It has taken five years but Greece has finally approved European Goldfields‘ (EGU-T, EGU-L) environmental impact study on its Greek assets.
“We consider this to be the single most important positive catalyst for European Goldfields and its share price since the company’s formation,” Dominic O’Kane, a mining analyst at London’s Liberum Capital, wrote in a research note to clients.
“The environmental impact study was originally submitted in 2006 and the approval time reflects the exhaustive review process by the Greek authorities to confirm the Olympias, Skouries and Stratoni projects will comply with Greek and European Union environmental standards.”
Shares of European Goldfields closed up 8.53% at £8.81 apiece in London. In mid-day trading in Toronto the company’s shares were up $1.22 or 9.9% at $13.53 with 1.9 million shares changing hands.
O’Kane noted he believes European Goldfields will initially trade to £10.00 per share but expects the company to trade towards 1.5 times NAV or £12.63 per share as it nears production.
“There is a likelihood of high liquidity in the coming trading days as event-driven hedge funds may use this positive news to take profits,” O’Kane wrote. “However with a credible path now cleared for the shares to more than double before first gold production in 1Q 2012, we reiterate our buy recommendation…we have long argued that an EU-based gold mining company should attract a premium rating on account of lower sovereign risk-with permitting complete we now expect this premium to be realised.”
The approval from the Ministry of Environment Energy and Climate gives European Goldfields the green light to continue operations at the Mavres Petres deposit at its operating Stratoni mine and move ahead with the next stages of its Olympias project, including mining and processing ore and the metallurgical treatment of the concentrate. It also grants permission to European Goldfields to develop mining and processing at its Skouries project, and expand the port facilities at Stratoni to service all of its projects.

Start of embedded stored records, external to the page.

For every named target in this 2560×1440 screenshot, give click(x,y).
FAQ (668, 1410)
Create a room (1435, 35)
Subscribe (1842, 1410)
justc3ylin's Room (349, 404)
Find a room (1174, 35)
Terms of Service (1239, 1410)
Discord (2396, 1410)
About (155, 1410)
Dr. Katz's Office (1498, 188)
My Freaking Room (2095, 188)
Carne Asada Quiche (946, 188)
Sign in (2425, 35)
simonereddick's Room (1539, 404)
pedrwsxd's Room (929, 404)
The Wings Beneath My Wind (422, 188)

The Stratoni mine is about 4 km from the coastal town of Stratoni in northern Greece. The mine has well-defined mineral reserves and the company believes it has exciting exploration upside. About 20 million tonnes of ore has been mined at Stratoni historically, at grades of 16-22% lead and zinc, and 200 grams silver per tonne. Underground production resumed in the fourth quarter of 2005 and production is currently running at about 950 tonnes per day.

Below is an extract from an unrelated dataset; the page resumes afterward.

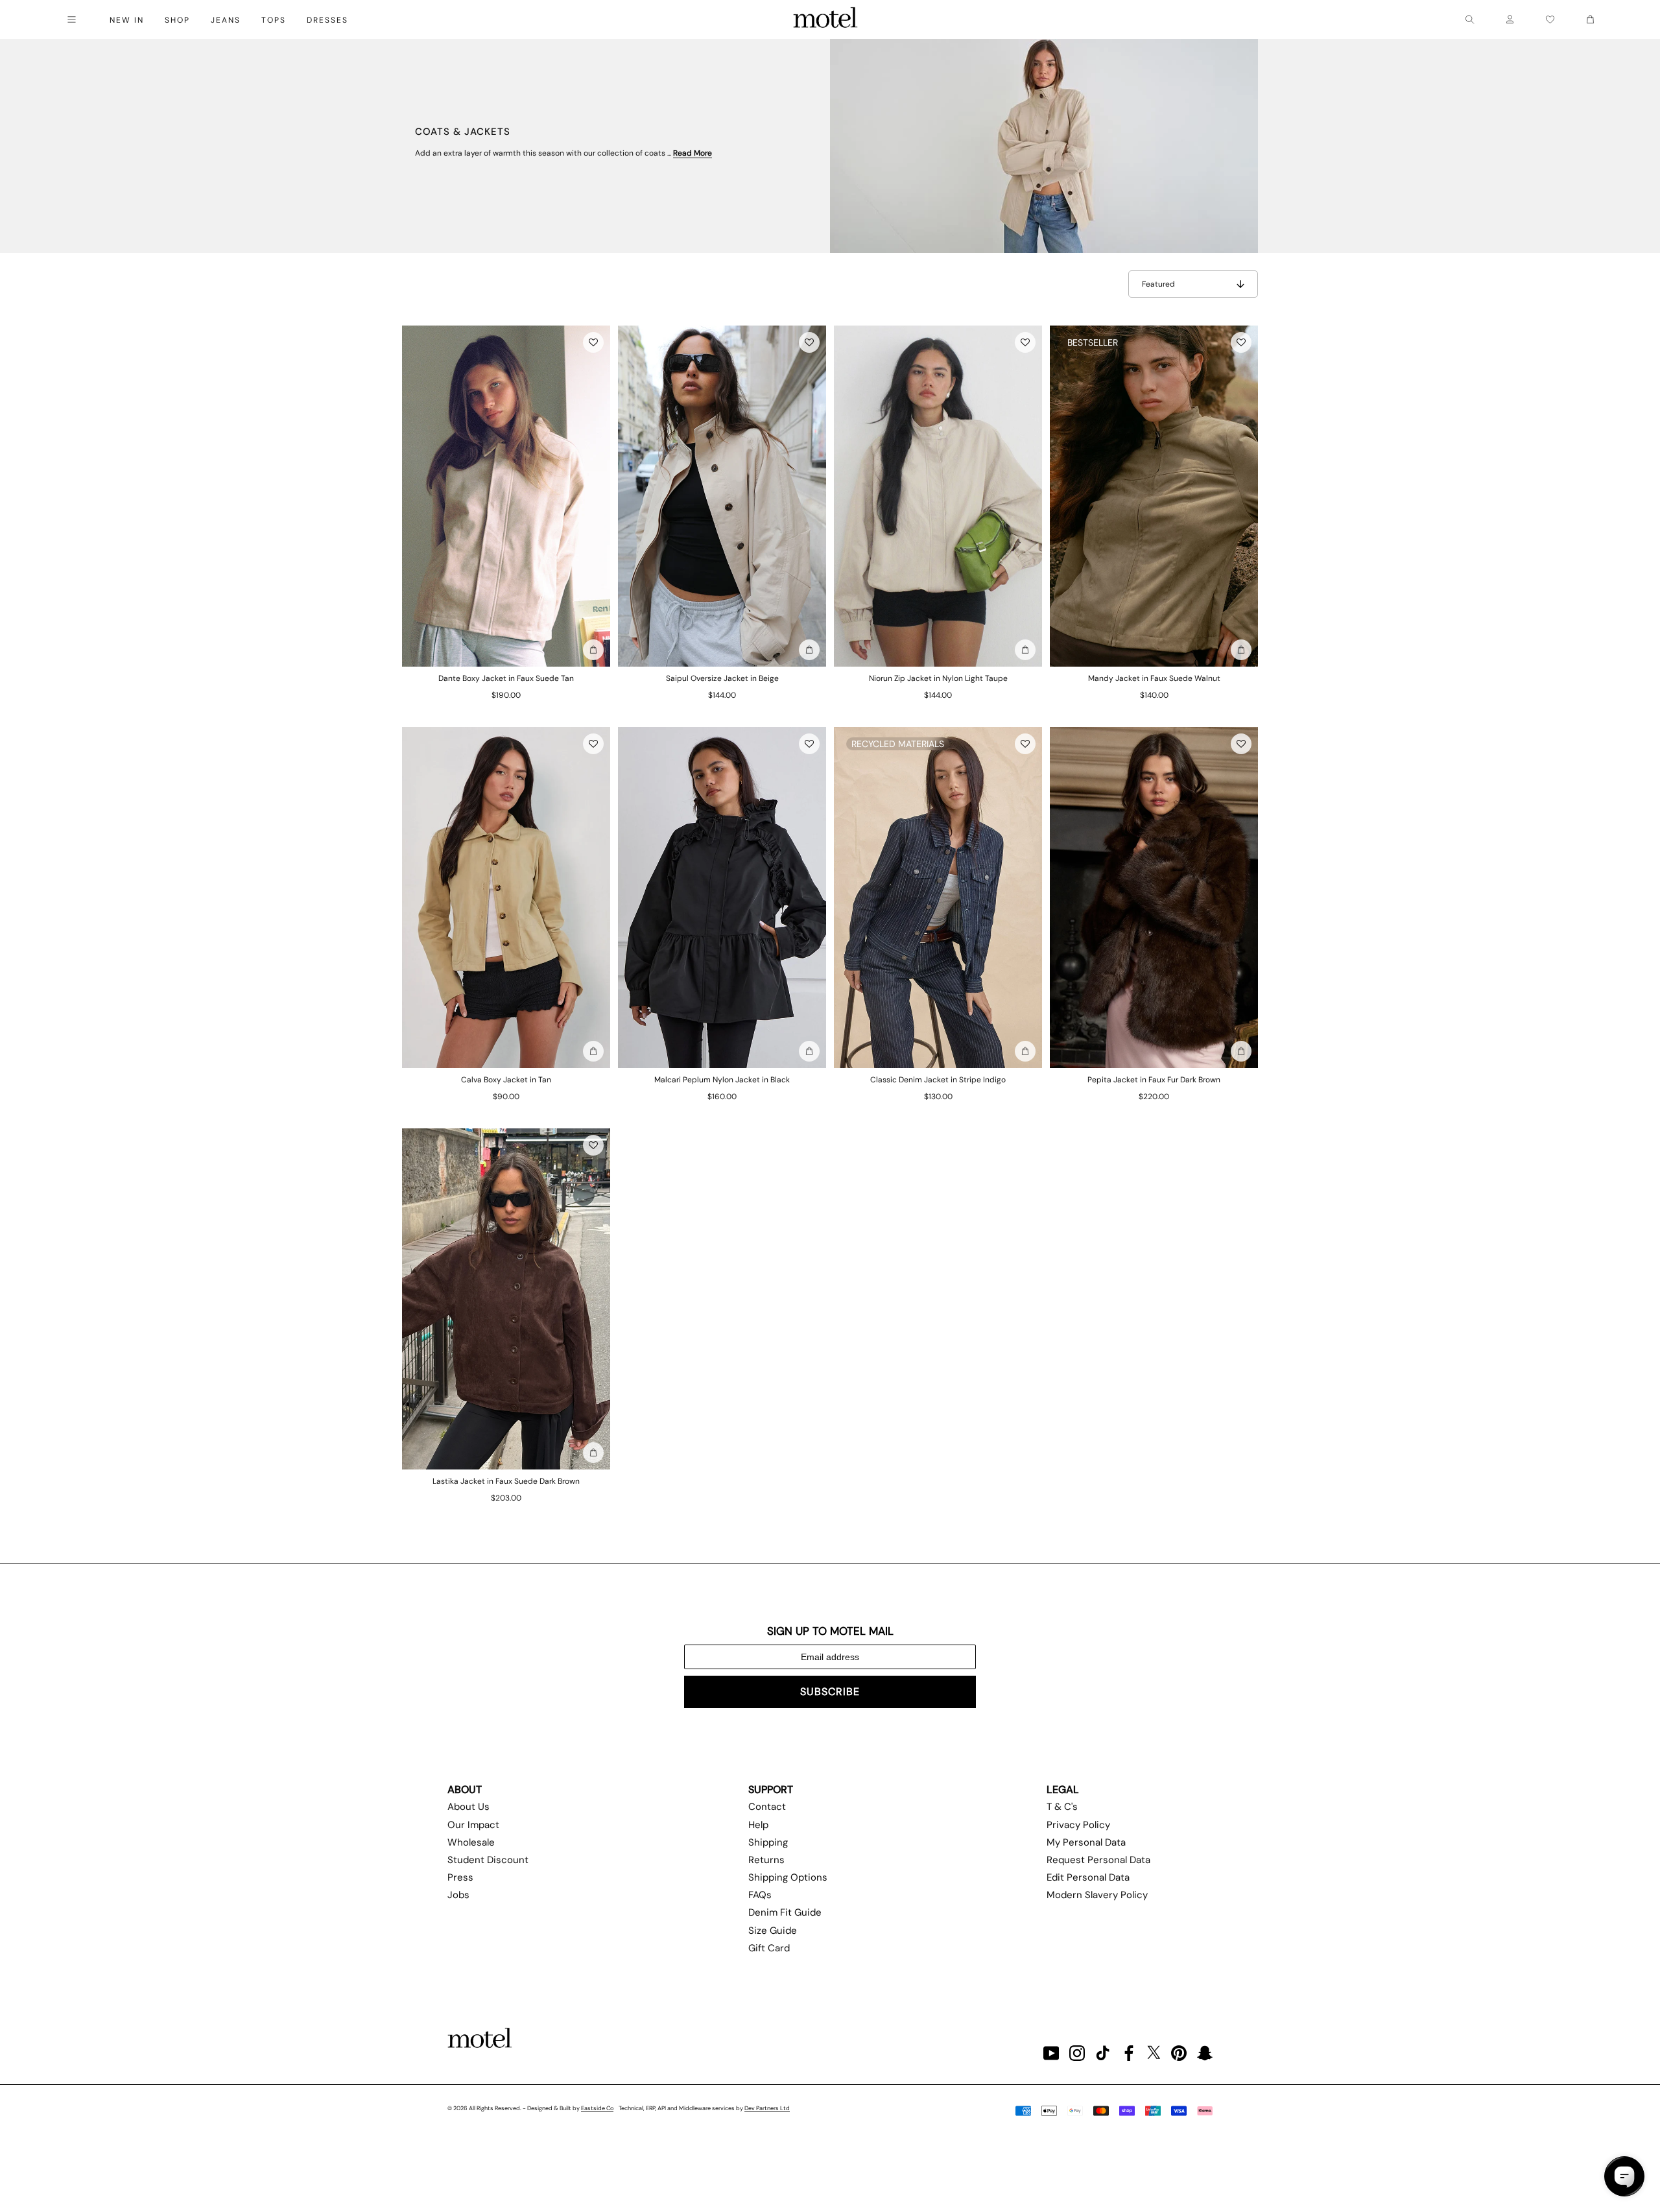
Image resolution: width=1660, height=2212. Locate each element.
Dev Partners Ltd (767, 2108)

The Olympias project consists of a polymetallic massive sulphide deposit 8 km north of the Stratoni mine. The company has been selling gold concentrates from an existing stockpile on the property and plans to resume underground mining there. The Skouries project is about 35 km by road from the Stratoni port and is a typical gold-copper porphyry deposit that forms a near-vertical pipe.

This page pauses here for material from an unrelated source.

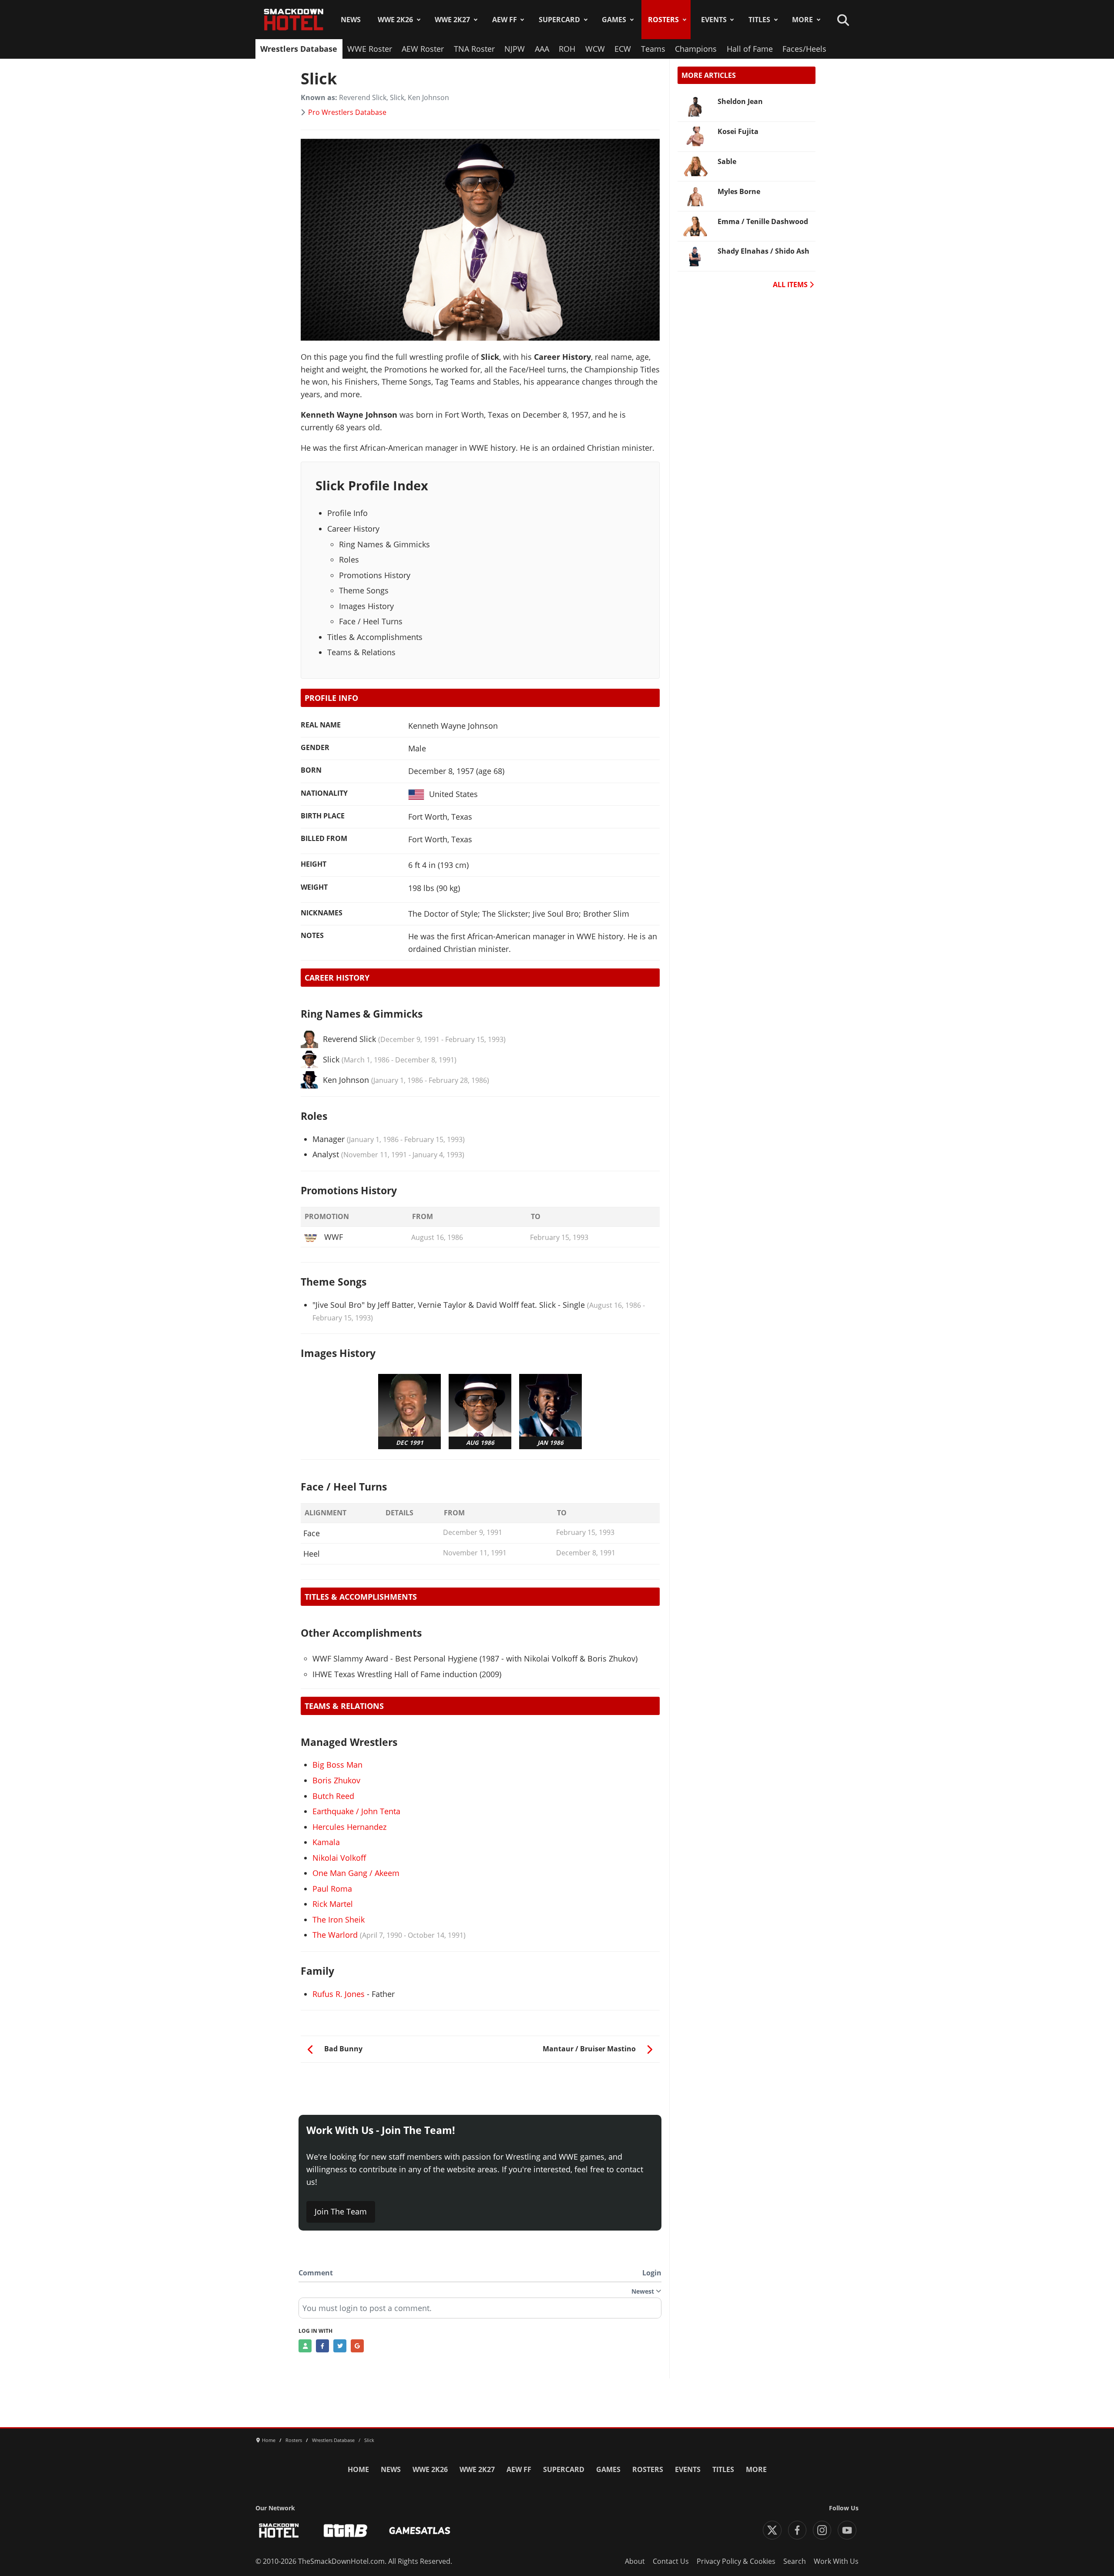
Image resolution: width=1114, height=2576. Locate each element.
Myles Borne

Paul Burchell, a mining analyst at Dundee Capital Markets in Toronto, who has a 12-month target price on the stock of $17 per share, wrote in a research note to clients that the positive decision on permits could put the company “in play.”
He also noted that the last resource/reserve estimates on Olympias and Skouries were based on long-term gold price assumptions of US$650 per oz. and US$450 per oz. respectively, but that the company had confirmed that it is going to publish new estimates using US$1,000 per oz. gold in the next few weeks.
“We expect the new estimates to indicate increased tonnage and contained ounces at both projects, while likely lowering the average grades,” he wrote. “We are forecasting production ramp up at Skouries in 2014 and at Olympias in 2015. Both projects have very long reserve lives with the existing resource/reserve estimate. The Olympias and Skouries development projects represent over 65% of our $18.49 NAV estimate.”